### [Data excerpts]

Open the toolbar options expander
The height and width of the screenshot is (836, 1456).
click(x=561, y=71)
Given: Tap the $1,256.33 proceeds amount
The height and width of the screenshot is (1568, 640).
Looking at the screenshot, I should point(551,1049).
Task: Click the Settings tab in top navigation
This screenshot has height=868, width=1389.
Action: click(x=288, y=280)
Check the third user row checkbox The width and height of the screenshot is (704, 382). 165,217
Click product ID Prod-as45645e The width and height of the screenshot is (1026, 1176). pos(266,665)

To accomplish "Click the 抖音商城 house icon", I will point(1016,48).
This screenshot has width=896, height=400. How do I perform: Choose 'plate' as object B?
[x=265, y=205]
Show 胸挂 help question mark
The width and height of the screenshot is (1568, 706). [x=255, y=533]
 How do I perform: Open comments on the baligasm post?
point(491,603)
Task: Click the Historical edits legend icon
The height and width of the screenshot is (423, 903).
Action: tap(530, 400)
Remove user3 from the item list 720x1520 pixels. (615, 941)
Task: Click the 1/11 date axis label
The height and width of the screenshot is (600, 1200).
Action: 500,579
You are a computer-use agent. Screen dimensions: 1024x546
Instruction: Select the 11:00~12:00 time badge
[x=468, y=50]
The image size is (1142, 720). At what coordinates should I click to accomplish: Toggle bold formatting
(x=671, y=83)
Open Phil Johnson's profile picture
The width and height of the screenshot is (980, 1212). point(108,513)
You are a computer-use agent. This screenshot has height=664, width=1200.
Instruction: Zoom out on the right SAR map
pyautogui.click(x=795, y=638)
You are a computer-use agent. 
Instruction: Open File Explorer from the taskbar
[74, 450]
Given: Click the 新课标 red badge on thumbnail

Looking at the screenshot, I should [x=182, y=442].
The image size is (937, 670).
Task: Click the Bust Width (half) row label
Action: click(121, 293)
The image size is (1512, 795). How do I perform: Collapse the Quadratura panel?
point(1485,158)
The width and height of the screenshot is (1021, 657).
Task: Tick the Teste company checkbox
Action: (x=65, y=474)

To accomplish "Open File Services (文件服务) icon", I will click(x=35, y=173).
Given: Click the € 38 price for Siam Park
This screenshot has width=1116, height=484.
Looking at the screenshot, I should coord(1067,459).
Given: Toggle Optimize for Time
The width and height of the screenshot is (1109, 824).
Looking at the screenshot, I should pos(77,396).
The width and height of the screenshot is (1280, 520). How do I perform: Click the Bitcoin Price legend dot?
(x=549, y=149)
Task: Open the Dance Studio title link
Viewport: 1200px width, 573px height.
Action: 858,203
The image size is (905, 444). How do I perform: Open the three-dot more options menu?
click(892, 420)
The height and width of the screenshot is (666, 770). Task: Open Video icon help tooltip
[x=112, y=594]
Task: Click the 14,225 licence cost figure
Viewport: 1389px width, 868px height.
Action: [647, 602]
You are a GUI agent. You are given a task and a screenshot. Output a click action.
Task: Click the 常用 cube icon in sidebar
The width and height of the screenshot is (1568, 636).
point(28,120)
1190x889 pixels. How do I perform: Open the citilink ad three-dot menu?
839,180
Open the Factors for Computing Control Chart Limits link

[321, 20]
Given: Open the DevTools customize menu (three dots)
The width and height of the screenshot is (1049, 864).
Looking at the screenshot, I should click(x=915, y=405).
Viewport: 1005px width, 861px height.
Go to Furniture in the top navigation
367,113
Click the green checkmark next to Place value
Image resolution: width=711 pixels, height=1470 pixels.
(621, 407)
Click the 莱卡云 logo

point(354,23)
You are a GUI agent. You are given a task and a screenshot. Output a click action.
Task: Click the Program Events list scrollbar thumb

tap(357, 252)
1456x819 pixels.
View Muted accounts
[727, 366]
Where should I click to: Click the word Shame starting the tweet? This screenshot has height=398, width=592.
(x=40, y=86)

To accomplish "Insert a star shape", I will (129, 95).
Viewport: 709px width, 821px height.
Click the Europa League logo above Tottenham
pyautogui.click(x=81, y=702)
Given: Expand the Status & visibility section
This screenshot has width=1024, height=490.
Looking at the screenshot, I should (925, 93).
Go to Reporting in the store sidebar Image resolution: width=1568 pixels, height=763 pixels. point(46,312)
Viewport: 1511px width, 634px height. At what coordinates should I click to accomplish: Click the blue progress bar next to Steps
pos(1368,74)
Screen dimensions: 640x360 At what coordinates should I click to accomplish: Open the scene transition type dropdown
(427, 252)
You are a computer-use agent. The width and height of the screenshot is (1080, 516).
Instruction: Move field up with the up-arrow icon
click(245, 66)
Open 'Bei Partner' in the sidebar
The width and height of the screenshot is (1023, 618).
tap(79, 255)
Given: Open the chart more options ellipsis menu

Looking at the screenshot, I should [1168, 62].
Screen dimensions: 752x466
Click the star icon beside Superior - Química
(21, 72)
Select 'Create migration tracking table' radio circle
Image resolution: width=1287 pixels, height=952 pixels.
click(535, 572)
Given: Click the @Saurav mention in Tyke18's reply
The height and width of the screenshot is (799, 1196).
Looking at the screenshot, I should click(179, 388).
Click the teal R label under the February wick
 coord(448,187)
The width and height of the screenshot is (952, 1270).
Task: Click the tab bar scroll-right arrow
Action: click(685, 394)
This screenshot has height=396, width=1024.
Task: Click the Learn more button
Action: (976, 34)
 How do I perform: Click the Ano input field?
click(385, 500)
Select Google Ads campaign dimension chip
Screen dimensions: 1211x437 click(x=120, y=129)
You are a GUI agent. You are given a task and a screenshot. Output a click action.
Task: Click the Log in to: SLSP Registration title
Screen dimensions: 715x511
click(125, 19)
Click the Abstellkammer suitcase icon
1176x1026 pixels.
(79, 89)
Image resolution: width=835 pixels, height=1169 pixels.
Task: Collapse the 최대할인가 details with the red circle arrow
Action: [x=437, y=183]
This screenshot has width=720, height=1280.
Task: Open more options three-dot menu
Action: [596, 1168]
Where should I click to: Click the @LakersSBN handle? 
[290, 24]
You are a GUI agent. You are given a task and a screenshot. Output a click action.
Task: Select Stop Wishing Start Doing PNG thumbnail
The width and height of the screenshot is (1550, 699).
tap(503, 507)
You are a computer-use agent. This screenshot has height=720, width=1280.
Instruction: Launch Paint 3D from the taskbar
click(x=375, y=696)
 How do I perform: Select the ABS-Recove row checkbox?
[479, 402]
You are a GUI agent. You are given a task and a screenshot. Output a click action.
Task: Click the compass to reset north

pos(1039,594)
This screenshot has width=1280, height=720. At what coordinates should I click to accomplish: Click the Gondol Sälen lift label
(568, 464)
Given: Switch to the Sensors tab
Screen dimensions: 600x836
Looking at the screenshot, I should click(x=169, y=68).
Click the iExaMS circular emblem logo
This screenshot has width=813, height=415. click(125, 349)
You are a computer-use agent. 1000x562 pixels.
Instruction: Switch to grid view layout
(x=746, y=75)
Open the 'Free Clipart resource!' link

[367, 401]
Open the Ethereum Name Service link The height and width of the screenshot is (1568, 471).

### [YOUR INSTRUCTIONS]
In the entries above, find the line holding "Instruction: Open File" and the line holding "Task: Click the 常用 cube icon in sidebar"; print both of them and every line between, exactly, and nothing else.

### [RESULT OF THIS EXERCISE]
Instruction: Open File Explorer from the taskbar
[74, 450]
Given: Click the 新课标 red badge on thumbnail

Looking at the screenshot, I should [x=182, y=442].
The image size is (937, 670).
Task: Click the Bust Width (half) row label
Action: click(121, 293)
The image size is (1512, 795). How do I perform: Collapse the Quadratura panel?
point(1485,158)
The width and height of the screenshot is (1021, 657).
Task: Tick the Teste company checkbox
Action: (x=65, y=474)

To accomplish "Open File Services (文件服务) icon", I will click(x=35, y=173).
Given: Click the € 38 price for Siam Park
This screenshot has width=1116, height=484.
Looking at the screenshot, I should coord(1067,459).
Given: Toggle Optimize for Time
The width and height of the screenshot is (1109, 824).
Looking at the screenshot, I should pos(77,396).
The width and height of the screenshot is (1280, 520). How do I perform: Click the Bitcoin Price legend dot?
(x=549, y=149)
Task: Open the Dance Studio title link
Viewport: 1200px width, 573px height.
Action: 858,203
The image size is (905, 444). How do I perform: Open the three-dot more options menu?
click(892, 420)
The height and width of the screenshot is (666, 770). Task: Open Video icon help tooltip
[x=112, y=594]
Task: Click the 14,225 licence cost figure
Viewport: 1389px width, 868px height.
Action: [647, 602]
You are a GUI agent. You are given a task and a screenshot. Output a click action.
Task: Click the 常用 cube icon in sidebar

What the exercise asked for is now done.